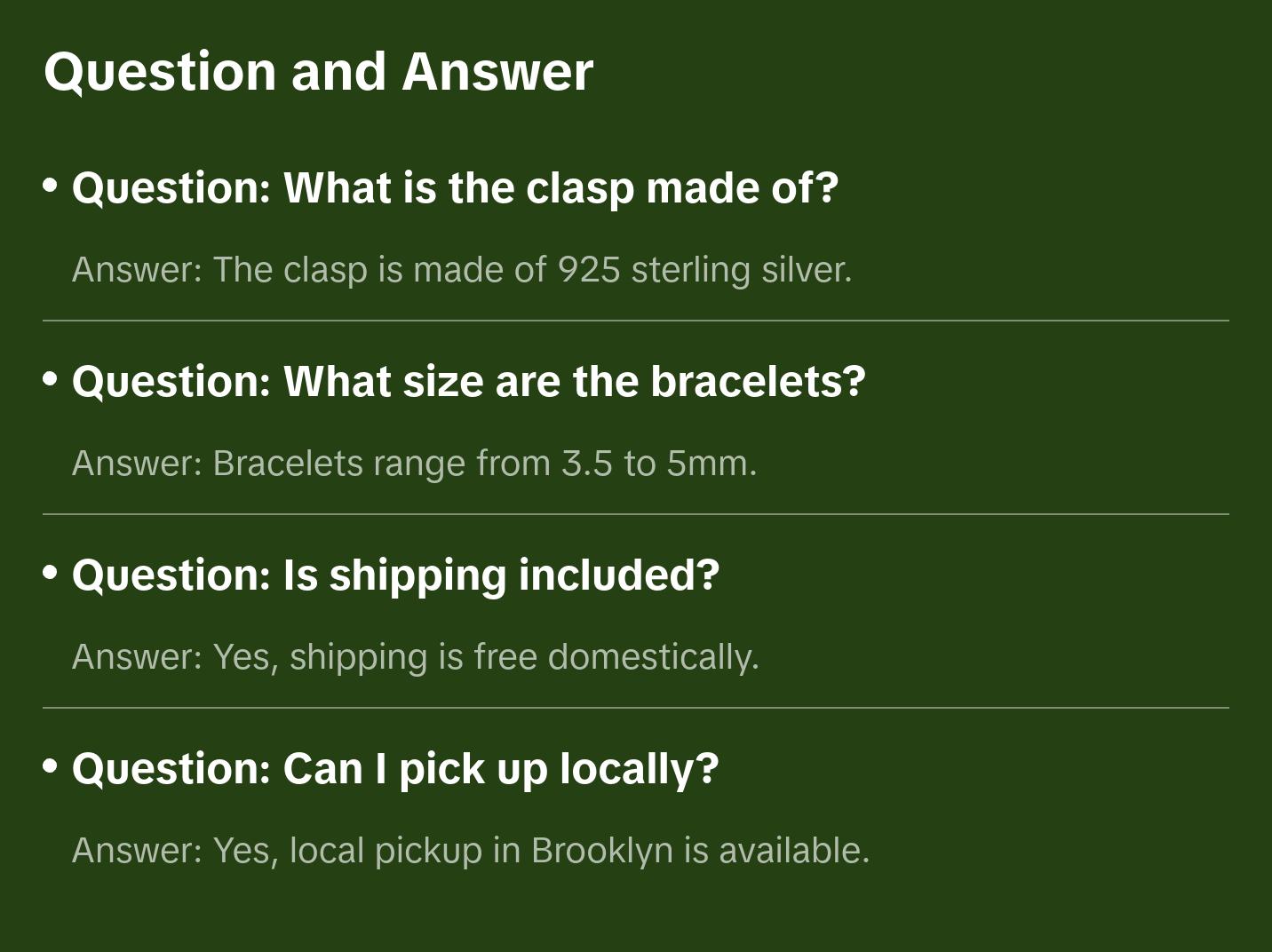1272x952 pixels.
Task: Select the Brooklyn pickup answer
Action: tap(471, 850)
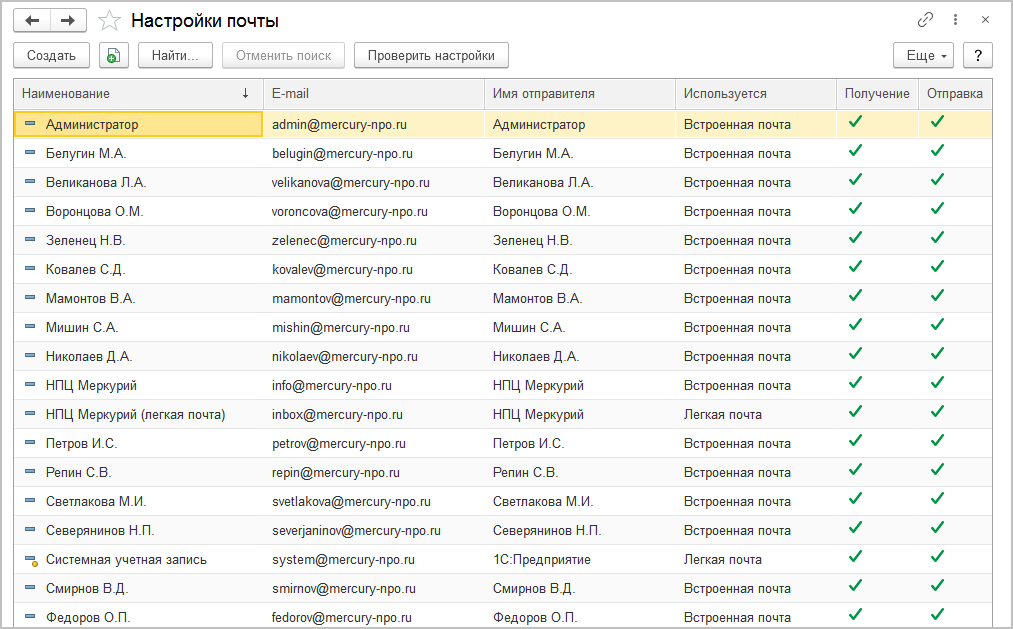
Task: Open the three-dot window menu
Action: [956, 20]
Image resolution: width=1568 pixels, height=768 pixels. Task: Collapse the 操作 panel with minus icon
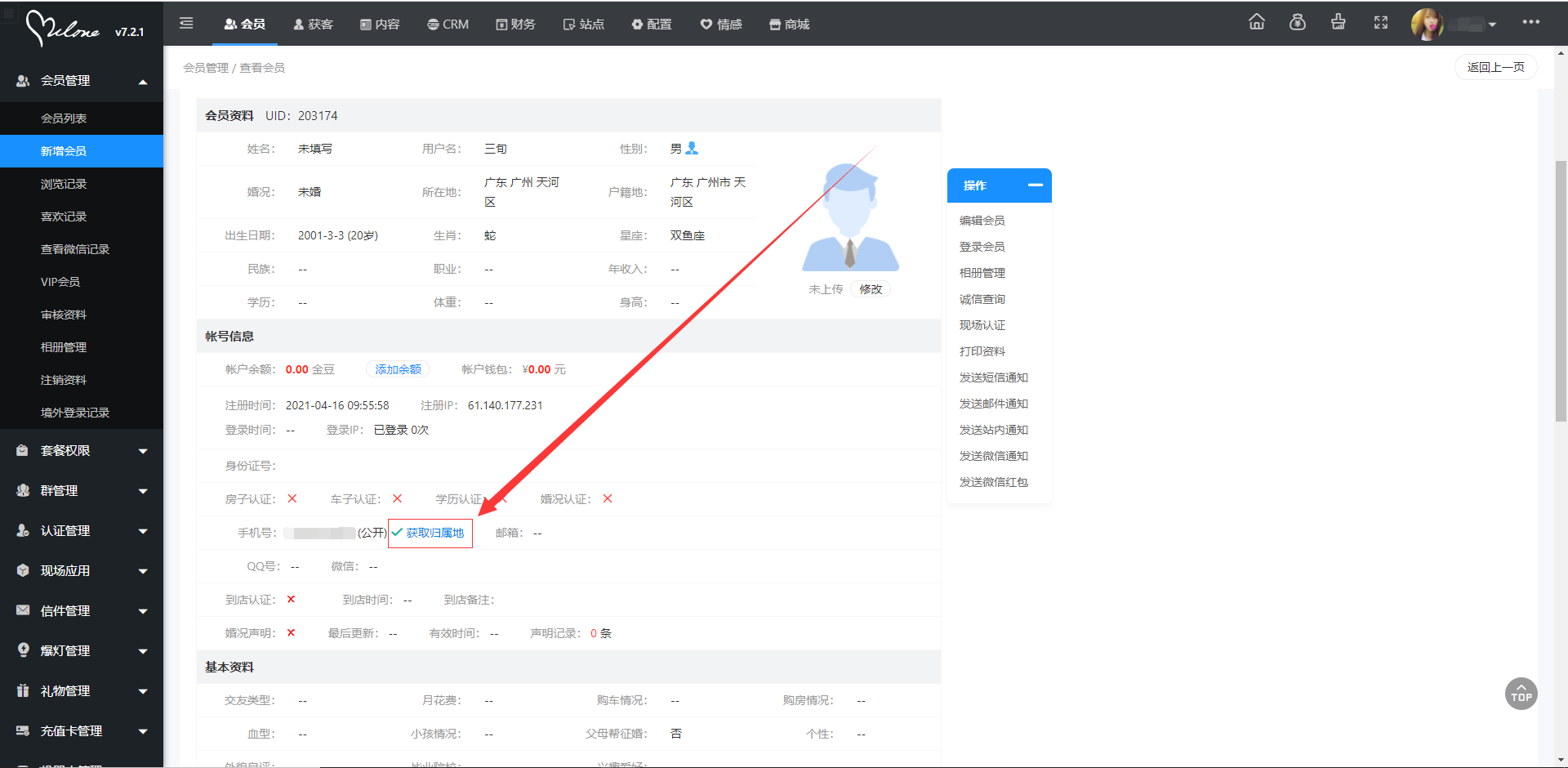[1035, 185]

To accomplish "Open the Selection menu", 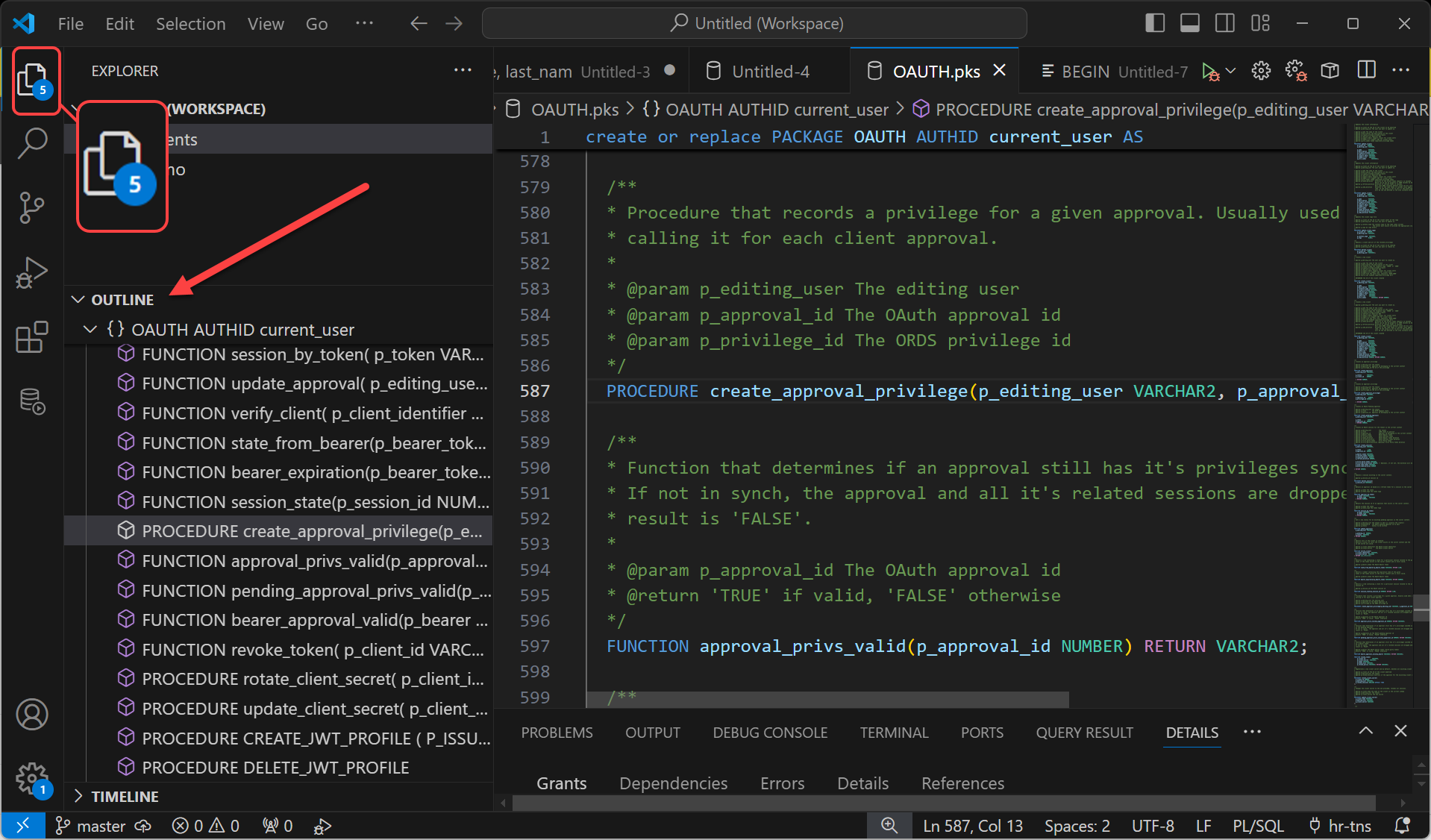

What you are asked to do: Set down the lines from the one containing "Image resolution: width=1568" through the last line of the records above, both included, exactly as they appear and with no other text. Pictures should not be set down.

Problem solution:
Image resolution: width=1568 pixels, height=768 pixels. Task: Collapse the 操作 panel with minus icon
[1035, 185]

To accomplish "Open the Selection menu", 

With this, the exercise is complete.